Les casques d’entrée de gamme sont eux aussi homologués pour le marché européen selon la norme ECE 22.06 et répondent donc aux exigences de sécurité passive. Les différences essentielles se situent du côté de la sécurité active : confort, ajustement, niveau sonore et aérodynamisme. Pour de courts trajets, un casque d’entrée de gamme suffit généralement. En revanche, les gros rouleurs en atteignent rapidement les limites. Les casques haut de gamme offrent des avantages tangibles en matière de ventilation, de niveau sonore, de chaussant, d’aérodynamisme, ainsi que des fonctions optionnelles de confort et de communication. Des atouts qui se révèlent particulièrement lors des trajets domicile-travail ou des sorties régulières.

Quand faut-il remplacer un casque par un modèle neuf ?

ANDREAS KRÜGER

Nous recommandons un remplacement au bout de cinq ans, sachant que le casque peut rester utilisable plus longtemps selon l’intensité de son usage et son exposition aux intempéries. Sur la plupart des casques, l’intérieur peut être remplacé. Mais l’élément déterminant pour la protection reste la calotte interne en EPS. Elle ne doit présenter ni fissure ni signe de fragilisation. Après un accident, un casque ne doit en aucun cas être réutilisé, car sa fonction de protection n’est plus garantie.

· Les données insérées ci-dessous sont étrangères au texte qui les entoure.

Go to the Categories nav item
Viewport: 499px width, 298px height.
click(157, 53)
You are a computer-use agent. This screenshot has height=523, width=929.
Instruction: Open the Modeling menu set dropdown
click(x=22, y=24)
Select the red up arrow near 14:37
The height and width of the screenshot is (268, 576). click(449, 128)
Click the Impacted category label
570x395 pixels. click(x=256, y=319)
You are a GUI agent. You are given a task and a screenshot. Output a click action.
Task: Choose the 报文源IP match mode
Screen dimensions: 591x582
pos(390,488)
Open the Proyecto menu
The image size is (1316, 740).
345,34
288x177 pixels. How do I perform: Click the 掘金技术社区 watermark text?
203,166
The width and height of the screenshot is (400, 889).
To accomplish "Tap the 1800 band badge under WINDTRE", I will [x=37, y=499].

Qu’est-ce qui a changé récemment du côté des accessoires ?

ANDREAS KRÜGER

La nouvelle norme ECE 22.06 a profondément modifié le paysage des accessoires. La grande nouveauté est que ce n’est plus seulement le casque qui doit être homologué, mais aussi les accessoires qui y sont intégrés. Les exigences se sont donc nettement renforcées. Un point important pour les clients : en Europe, un casque homologué ne peut être utilisé qu’avec des accessoires homologués, sous peine de voir son homologation invalidée. Cela peut avoir des conséquences en cas d’accident ou lors d’un contrôle de police. C’est précisément pour cette raison que de plus en plus de fabricants intègrent les systèmes de communication directement dans leurs casques, en les homologuant en conséquence.

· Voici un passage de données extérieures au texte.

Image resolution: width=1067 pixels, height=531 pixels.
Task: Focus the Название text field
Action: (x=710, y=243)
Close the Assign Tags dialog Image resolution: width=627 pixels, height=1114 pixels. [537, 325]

Quelles nouveautés technologiques voyez-vous apparaître sur les casques moto ?

ANDREAS KRÜGER

La grande tendance, c’est la smartification. Les casques intègrent de plus en plus de fonctions : systèmes de communication, feux arrière, détection de chute. Nous lançons d’ailleurs, avec notre partenaire Cardo, un nouveau casque doté d’une réduction de bruit active. L’intérêt est considérable et nous avons hâte de voir comment les clients vont l’accueillir. En résumé, beaucoup de choses bougent. Le casque moto est loin d’avoir dit son dernier mot.

Plus de sécurité pour les motocyclistes

Depuis 2024, seuls les casques moto conformes à la norme en vigueur ECE 22.06 peuvent être commercialisés dans l’Union européenne. Les protocoles d’essais ont été nettement durcis afin de renforcer la protection des motards. Par rapport à la norme précédente, le casque est désormais testé sur un plus grand nombre de points d’impact. Un test de rotation a également été introduit pour simuler les mouvements de torsion de la tête lors d’un choc. Les écrans solaires intégrés sont aussi pris en compte dans les essais. Enfin, la résistance de la visière fait l’objet de tests plus poussés.